Samaipata is a Quechua word that means “The Height to Rest.”
The small, slow-moving town meets this description perfectly.
Samaipata is a great place to come and relax and do some hiking, whether you are coming from Sucre in the South, Santa Cruz in the East, or La Paz in the Northwest.
The central plaza has a little platform where if you stand directly in the middle, you can talk and instantaneously hear your own echo. It is an interesting phenomenon that I haven’t experienced anywhere else.
At the time I visited Samaipata there were lots of Israeli backpackers heading north into Samaipata after spending several months in Chile and Southern Argentina.
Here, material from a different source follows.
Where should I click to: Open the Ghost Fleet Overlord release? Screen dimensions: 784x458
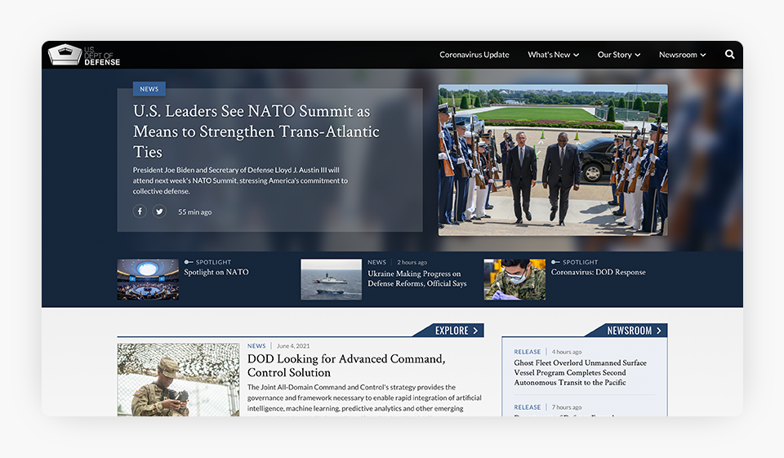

Lots more were heading west in Bolivia after finishing weeks of partying in Rio, Brazil during Carnival.
Like Eyal, who had just finished his service in the military and who I had just spent time with in Parque Toro Toro, there are tons of other Israelis backpacking all over South America. Just like Aussies tend to dominate backpacking in Europe and Southeast Asia, Israelis dominate backpacking in South America. To illustrate this point, in a place called El Chalten, Argentina, at a certain time of the year are more Israeli backpackers in that part of southern Patagonia than Argentinian residents.
It was in Samaipata that I first witnessed Israelis’ backpacking prominence in South America. I stayed in a hostel dorm with two other Israeli guys and no exaggeration, the other 30 guests at the hostel were all Israeli. One of the guys I stayed with, Matan Vax, ended up traveling with me in Bolivia for three weeks.
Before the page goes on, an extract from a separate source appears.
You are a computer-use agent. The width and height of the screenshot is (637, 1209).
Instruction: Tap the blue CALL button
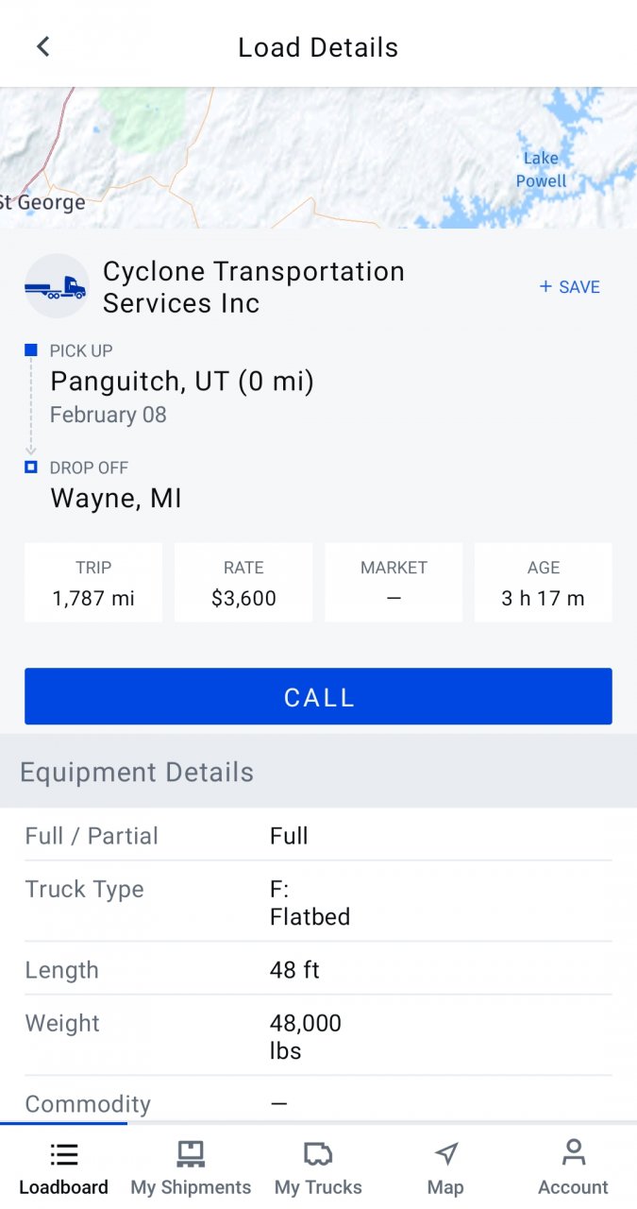(x=318, y=696)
The high number of Israelis is no coincidence. After each of them finish their compulsory military service (guys must serve three years, girls two) most of them grab a backpack and go see the world for 6-12 months. This is culturally similar to the Australian “Gap Year”, only difference being that for Israelis it occurs after military service (when 21-22 years old) instead of after the end of high school (when 18 years old), as it is in Australia.
So while the Israelis in South America (and the ones I met in Southeast Asia) were enjoying their backpacking “gap” after military service, they are generally older and more mature than the Australian Gap-Year backpackers you meet in Europe and Southeast Asia.
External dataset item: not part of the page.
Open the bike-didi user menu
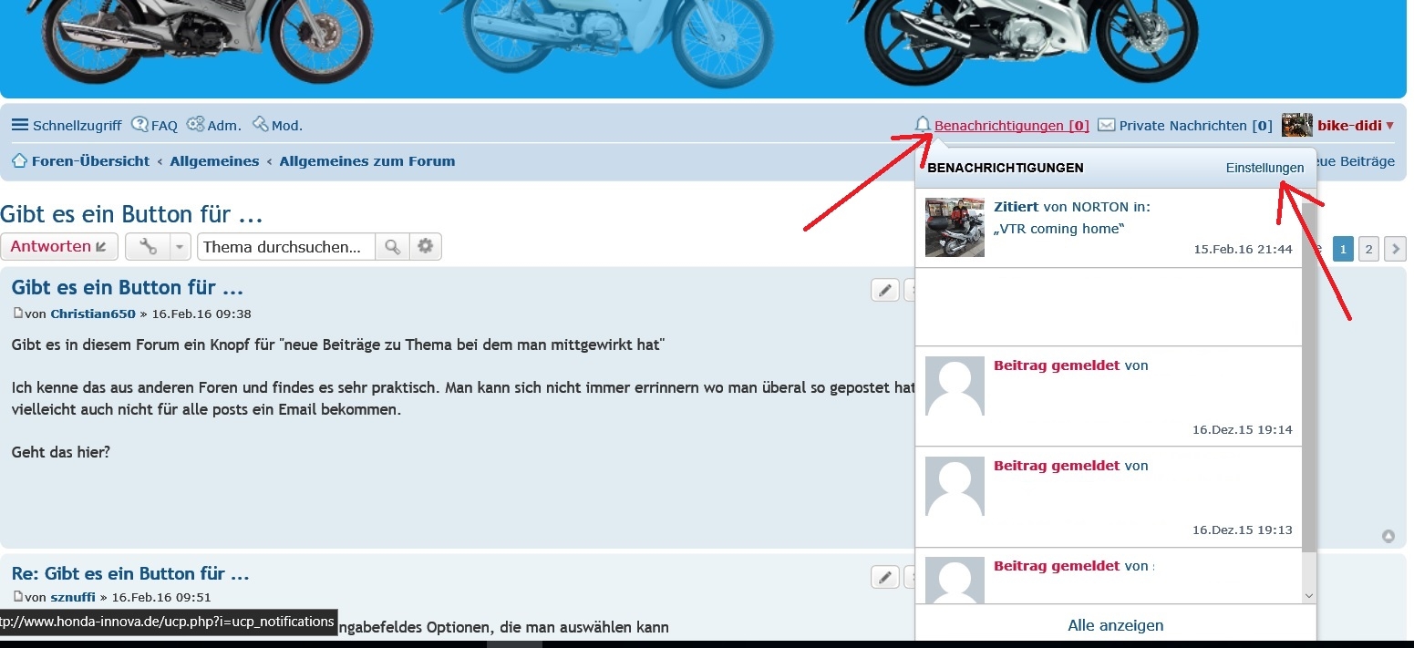1414x648 pixels. [x=1337, y=125]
But both the Israeli and Australian Gap Years offer the same invaluable life lesson. Before the Israelis have even attended university, like the Aussies, they go out and broaden their horizons through world travel and learn more life lessons than a university could ever teach them. As I mentioned in the hyperlinked blog post above, which I wrote a year ago, I think this has big-time value for a variety of reasons.
The most popular Israeli backpacking destinations are the cheapest ones. 1. South America, 2. Southeast Asia, and 3. India. There is even a website for Israeli backpackers in South America, http://www.gringo.co.il/, where they can post advice about places to stay, recommendations for tour companies, and logistics of how to get from point A to point B. Suffice it to say, Israelis got backpacking in South America figured out. Most of them are traveling in the continent for at least 6-9 months and many more will continue on up into Central America.
There are are tons of things to do in and around Samaipata. The hikes are so plentiful that the owner of Hostal Andoriña, a Dutchman named Andrés, has devoted an entire book to them. I did four big hikes in Samaipata but those will be the subjects of my next blog posts. In this post I just focus on what is going on in the small town of Samaipata.
Undoubtedly Samaipata’s greatest and simultaneously most underrated attraction is its Animal Refuge.
The entrance sign is actually being very literal. When they say “free monkeys for your well being”, they mean it…
Though it is never nice to play favorites my favorite monkey at the refuge was undoubtedly Simon (pronounced See-mone), a spider monkey the refuge was taking care of.
The guide at the refuge showed us how keen Simon was to give you hugs, or just to use you as a tree.
Simon is anything but shy. In one of my favorite videos of my South American trip I wander over to Simon’s play area and when he take notices of me he, he moves right in for a quick climb and hug maneuver.
The other monkeys at the refuge have a bit more freedom than Simon, who is movably chained to a chain link wire.
For instance, the refuge’s howler monkey wanders wherever he pleases.
But mostly he just liked to take naps. On my lap.
There were several smaller chimps running willy-nilly around the compound – in this video they almost interrupted the howler monkey’s nap.
Only the most aggressive monkeys had to be in cages.
The rest of the monkeys were free to do what they wanted, which included a variety of playful activities.